The Alliance engages The Law Firm for Non-Profits for legal representation and services. They are passionate about supporting, advocating for and partnering with non-profits and the people behind them. For more than three decades, those looking for assistance with non-profit law throughout the United States and around the world have relied on the attorneys of The Law Firm for Non-Profits for superior legal and business guidance.

The Alliance is member of the International Committee for Information Technology Standards. INCITS is the central U.S. forum dedicated to creating technology standards for the next generation of innovation. INCITS members combine their expertise to create the building blocks for globally transformative technologies. From cloud computing to communications, from transportation to health care technologies, INCITS is the place where innovation begins. Membership in INCITS allows voting in official WG21 meetings.

The Alliance is a Gold sponsor for C++Now 2018. This conference is a gathering of C++ experts and enthusiasts from around the world in beautiful Aspen, Colorado.

A new corporate logo is adopted from the conclusion of a contest on Designhill:

Vinnie Falco joins the Alliance board of directors as president.

René Rivera joins the Alliance board of directors as secretary.

Jon Kalb joins the Alliance board of directors as treasurer.

Glen Joseph Fernandes, a Boost C++ library author, contributor, maintainer, joins as a technical advisor.

The board of directors establishes the Technical Committee, whose job is to inform the CEO and board on all technical matters such as code review, resume review, the quality of papers, and other ongoing work.

The Alliance is now the owner and administrator of the Cpplang Slack Workspace. This workspace is the premiere and most popular community of C++ enthusiasts and professionals from around the globe.

The Alliance engages InCorp Services, Inc. as the registered agent.

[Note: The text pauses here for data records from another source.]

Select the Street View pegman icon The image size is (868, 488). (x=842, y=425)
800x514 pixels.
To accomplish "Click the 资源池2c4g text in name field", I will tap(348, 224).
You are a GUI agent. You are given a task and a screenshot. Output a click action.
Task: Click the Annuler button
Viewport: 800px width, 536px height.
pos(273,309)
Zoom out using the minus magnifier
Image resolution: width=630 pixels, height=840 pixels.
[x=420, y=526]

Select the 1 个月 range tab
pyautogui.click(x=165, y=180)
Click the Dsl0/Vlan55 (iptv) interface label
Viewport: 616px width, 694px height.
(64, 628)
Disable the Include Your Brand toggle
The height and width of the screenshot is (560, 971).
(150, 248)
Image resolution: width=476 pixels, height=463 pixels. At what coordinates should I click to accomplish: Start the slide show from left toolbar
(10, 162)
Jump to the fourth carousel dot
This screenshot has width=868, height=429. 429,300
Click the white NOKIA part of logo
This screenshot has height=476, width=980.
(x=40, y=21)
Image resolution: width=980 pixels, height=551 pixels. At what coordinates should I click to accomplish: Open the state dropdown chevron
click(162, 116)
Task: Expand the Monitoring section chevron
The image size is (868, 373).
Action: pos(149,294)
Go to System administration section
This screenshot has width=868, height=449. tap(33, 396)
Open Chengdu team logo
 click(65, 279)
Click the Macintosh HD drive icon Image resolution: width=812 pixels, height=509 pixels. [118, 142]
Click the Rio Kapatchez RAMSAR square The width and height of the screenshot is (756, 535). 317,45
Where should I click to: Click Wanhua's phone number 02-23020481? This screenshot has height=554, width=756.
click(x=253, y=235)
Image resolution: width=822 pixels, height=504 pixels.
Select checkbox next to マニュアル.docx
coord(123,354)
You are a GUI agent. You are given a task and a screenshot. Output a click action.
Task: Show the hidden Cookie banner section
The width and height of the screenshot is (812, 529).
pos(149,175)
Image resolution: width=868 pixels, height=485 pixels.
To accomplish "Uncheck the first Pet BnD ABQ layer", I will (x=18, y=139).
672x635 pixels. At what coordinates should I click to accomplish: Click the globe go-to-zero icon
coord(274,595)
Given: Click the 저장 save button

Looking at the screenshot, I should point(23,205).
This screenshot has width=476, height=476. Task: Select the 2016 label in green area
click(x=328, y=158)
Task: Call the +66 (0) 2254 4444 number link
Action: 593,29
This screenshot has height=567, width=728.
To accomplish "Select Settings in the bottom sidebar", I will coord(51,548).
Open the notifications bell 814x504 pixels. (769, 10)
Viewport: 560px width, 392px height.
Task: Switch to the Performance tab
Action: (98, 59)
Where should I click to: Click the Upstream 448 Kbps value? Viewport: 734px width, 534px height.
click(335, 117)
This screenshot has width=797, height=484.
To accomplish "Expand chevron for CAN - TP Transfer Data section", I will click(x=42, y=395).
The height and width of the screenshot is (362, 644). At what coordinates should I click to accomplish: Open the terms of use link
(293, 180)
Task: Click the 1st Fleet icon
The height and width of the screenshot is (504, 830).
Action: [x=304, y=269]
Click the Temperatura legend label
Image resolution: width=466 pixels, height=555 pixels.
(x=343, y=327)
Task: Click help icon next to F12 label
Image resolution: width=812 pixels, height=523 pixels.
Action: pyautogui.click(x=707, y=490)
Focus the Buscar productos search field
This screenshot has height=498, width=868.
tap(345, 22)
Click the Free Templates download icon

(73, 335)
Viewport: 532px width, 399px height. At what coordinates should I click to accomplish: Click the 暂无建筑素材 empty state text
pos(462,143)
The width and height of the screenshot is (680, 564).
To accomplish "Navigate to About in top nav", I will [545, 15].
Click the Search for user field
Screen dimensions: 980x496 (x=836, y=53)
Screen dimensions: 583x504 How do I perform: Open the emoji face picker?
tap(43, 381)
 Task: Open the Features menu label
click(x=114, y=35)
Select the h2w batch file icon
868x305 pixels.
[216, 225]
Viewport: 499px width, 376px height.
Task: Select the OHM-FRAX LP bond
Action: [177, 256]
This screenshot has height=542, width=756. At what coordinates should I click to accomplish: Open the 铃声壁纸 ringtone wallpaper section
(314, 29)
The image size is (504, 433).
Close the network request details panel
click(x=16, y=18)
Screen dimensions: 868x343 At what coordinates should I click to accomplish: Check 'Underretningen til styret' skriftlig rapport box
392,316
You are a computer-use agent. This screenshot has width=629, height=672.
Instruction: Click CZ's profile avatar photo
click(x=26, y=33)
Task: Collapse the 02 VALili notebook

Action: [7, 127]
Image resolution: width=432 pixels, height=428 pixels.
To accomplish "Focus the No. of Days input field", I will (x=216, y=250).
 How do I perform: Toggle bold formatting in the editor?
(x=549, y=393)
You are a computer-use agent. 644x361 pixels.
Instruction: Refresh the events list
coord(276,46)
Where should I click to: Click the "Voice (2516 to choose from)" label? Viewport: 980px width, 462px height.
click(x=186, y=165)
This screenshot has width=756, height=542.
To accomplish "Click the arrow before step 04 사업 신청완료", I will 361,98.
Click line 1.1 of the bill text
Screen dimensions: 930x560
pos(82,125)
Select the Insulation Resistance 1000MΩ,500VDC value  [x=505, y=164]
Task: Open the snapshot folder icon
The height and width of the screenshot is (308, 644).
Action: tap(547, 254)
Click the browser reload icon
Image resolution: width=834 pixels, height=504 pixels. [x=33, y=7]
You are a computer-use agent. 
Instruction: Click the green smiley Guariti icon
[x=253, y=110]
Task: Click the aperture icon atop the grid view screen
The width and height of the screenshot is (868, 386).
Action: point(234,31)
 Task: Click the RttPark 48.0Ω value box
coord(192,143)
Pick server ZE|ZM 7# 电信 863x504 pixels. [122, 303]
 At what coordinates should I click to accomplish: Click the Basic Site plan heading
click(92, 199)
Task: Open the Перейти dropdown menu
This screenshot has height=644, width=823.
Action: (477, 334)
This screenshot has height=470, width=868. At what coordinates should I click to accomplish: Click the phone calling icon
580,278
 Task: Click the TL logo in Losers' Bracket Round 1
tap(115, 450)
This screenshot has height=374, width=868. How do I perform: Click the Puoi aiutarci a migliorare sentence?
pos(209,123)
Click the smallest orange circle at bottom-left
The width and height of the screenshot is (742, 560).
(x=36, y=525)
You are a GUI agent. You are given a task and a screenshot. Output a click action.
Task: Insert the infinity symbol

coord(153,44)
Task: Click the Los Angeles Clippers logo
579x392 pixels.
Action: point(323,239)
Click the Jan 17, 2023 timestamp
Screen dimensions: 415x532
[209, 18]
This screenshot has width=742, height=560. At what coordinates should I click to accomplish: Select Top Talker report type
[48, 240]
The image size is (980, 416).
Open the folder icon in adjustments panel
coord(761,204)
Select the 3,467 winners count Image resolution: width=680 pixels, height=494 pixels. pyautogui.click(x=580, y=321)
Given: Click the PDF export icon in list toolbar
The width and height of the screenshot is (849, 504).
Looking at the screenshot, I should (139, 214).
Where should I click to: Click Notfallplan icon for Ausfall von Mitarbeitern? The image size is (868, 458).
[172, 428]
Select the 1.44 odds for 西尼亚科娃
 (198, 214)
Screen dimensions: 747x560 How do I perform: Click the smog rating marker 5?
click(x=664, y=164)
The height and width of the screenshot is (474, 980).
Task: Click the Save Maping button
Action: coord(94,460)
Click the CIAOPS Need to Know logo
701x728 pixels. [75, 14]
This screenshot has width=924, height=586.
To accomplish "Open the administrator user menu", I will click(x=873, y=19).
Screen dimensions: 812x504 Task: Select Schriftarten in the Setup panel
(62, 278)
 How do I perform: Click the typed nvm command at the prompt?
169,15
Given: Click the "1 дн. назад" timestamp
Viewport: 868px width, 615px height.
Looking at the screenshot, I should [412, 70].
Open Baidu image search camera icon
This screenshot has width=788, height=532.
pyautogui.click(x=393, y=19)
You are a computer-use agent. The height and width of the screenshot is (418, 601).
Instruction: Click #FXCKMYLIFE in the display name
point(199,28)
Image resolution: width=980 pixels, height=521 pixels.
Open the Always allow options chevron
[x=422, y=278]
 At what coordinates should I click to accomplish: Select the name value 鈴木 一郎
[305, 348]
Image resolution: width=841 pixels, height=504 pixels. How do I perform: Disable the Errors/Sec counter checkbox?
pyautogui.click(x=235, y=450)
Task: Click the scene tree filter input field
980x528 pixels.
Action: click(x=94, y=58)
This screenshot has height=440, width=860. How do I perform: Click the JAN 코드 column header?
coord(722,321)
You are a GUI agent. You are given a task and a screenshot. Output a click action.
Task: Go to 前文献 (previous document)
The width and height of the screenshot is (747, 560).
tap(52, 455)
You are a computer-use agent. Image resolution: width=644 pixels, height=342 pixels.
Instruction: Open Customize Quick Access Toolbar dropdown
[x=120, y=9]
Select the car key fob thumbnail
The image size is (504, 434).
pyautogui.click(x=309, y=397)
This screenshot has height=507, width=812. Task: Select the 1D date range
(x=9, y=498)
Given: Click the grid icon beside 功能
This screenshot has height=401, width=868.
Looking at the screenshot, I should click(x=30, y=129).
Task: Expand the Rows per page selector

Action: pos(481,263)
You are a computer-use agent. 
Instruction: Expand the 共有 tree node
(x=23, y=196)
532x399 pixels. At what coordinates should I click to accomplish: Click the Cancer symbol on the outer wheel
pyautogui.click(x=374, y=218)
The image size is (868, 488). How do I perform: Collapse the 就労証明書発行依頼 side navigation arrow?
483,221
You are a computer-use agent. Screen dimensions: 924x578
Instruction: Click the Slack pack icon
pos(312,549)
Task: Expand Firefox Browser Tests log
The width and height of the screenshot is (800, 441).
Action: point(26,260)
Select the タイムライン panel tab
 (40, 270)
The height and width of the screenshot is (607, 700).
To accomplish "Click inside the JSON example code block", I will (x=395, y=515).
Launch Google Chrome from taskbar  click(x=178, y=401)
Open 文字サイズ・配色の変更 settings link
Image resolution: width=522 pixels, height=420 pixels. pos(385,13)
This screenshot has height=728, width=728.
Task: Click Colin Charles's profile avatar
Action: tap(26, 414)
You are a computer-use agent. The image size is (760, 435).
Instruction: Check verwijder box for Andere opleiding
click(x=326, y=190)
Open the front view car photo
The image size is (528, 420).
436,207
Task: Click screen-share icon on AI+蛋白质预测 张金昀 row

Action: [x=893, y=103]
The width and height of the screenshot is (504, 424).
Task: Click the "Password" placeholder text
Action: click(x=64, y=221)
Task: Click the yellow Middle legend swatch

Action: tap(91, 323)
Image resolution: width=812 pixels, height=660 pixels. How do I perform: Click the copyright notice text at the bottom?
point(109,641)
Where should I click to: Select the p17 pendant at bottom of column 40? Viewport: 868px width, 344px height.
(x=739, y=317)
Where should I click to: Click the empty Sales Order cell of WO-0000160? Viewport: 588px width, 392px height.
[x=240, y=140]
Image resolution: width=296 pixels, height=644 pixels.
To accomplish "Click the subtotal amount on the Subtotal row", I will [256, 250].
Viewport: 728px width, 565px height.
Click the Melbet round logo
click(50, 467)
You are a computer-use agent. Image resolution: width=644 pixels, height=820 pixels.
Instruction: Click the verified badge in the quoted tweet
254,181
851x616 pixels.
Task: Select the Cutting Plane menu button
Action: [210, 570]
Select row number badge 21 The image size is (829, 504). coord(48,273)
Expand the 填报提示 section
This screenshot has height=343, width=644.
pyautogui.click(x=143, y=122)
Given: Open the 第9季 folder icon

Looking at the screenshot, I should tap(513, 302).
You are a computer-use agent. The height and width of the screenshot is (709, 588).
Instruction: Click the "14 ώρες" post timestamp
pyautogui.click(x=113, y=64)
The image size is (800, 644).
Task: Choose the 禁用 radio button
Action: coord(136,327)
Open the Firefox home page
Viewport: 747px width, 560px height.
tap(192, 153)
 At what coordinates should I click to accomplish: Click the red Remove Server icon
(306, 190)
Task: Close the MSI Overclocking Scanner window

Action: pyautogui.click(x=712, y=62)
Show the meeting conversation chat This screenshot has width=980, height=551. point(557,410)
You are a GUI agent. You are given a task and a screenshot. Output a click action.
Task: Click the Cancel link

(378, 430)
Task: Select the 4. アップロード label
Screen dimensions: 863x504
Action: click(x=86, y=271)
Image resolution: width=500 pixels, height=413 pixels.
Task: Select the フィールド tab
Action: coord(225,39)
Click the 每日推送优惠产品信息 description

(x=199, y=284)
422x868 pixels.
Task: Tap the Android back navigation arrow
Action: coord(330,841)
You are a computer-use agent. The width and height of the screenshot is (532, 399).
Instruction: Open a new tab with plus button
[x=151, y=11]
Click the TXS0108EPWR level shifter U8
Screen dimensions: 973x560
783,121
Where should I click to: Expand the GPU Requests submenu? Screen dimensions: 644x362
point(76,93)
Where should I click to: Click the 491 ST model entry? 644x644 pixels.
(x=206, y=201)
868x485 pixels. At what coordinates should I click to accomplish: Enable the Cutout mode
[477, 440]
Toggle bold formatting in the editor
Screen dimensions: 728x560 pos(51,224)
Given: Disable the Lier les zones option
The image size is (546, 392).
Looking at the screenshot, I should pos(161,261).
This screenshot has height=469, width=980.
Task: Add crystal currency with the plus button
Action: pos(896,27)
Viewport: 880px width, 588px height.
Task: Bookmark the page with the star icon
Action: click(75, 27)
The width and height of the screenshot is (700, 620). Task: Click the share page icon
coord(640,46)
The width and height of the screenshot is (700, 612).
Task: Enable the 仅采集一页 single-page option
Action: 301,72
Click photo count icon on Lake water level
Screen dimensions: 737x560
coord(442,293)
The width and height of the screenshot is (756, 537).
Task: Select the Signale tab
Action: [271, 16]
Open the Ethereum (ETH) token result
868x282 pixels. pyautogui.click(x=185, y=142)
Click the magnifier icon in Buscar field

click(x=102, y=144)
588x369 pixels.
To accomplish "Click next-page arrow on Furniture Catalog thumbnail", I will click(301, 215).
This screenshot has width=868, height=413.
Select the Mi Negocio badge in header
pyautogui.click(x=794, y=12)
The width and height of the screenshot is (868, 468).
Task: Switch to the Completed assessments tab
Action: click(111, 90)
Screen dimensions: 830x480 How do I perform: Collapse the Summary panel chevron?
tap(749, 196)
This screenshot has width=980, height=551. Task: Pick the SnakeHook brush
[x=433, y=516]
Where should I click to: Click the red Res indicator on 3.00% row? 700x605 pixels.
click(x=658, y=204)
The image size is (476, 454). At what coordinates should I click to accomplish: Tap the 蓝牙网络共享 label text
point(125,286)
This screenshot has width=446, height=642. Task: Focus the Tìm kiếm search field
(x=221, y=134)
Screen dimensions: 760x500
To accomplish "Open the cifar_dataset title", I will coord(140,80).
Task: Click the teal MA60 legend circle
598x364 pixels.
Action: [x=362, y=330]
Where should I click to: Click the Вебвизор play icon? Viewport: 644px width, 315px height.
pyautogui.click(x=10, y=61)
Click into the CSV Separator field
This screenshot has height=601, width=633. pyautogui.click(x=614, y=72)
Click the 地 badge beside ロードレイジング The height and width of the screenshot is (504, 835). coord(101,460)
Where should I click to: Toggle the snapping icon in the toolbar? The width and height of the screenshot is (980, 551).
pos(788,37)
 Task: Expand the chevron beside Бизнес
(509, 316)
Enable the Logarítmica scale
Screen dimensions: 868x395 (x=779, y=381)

InCorp provides National Registered Agent services in all 50 states and Washington, D.C.

The Alliance engages Foundation Group, a non-profit formation and compliance services company. Foundation Group delivers a comprehensive 501(c)(3) registration service with a 100% IRS approval rate.

Jens Weller, the organizer and founder of Meeting C++, joins the Alliance as an advisor.

Louis Tatta joins the Alliance in the role of Chief Executive Officer, to oversee and administer the day to day operations of the company and carry out the mission.

The C++ Alliance, Inc. officially incorporates as a California 501(c)(3) non-profit organization. The company is administered entirely as a virtual entity with no physical office.

Beast, an HTTP and WebSocket protocol library written in C++11, becomes part of the Boost library collection.